Please reproduce word for word the part of the forum thread about writing on Stack Overflow from "I'm not sure" to "understand.".

Passage shown:
• • •
I'm not sure why you doubt his sincerity. Stack Overflow is where he's
spending most of his time these days, isn't it? Why wouldn't he be mentioning
it in most of his posts? It seemed appropriate for this post. What would
constitute a sincere blog post?

------
lysium
That side effect of posting on SO that you improve your writing is
interesting. Never thought about that but it's so true: it's good if you an
answer but it's better if you can tell anybody about it such that they
understand.

Nice layout of <http://writers.stackexchange.com/> !

------
rimantas
And someone in the thread about tech interviews was claiming that it's ok if
candidate cannot express his thoughts as long as he is a good programmer…

------
iwwr
tl;dr SO is about keeping yourself entertained while you're learning how to
write (among other things). But so is HN :)

------
ajg1977
It's ironic that Jeff espouses the benefits of writing, yet nearly all of his
blog posts are simply brief snippets of text that link together larger
paragraphs written by others.

Almost every time I visit his blog I come away wondering what exactly he added
to the conversation.
• • •
Data provided:
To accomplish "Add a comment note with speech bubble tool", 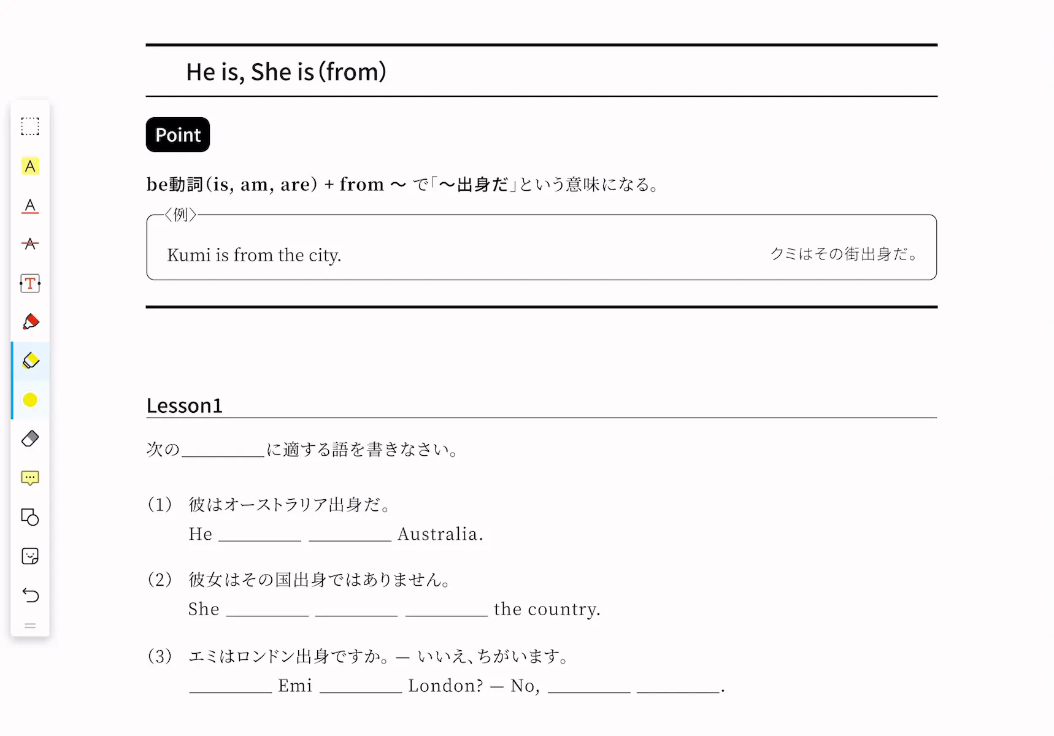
• • •
Output for this task:
I'm not sure why you doubt his sincerity. Stack Overflow is where he's
spending most of his time these days, isn't it? Why wouldn't he be mentioning
it in most of his posts? It seemed appropriate for this post. What would
constitute a sincere blog post?

------
lysium
That side effect of posting on SO that you improve your writing is
interesting. Never thought about that but it's so true: it's good if you an
answer but it's better if you can tell anybody about it such that they
understand.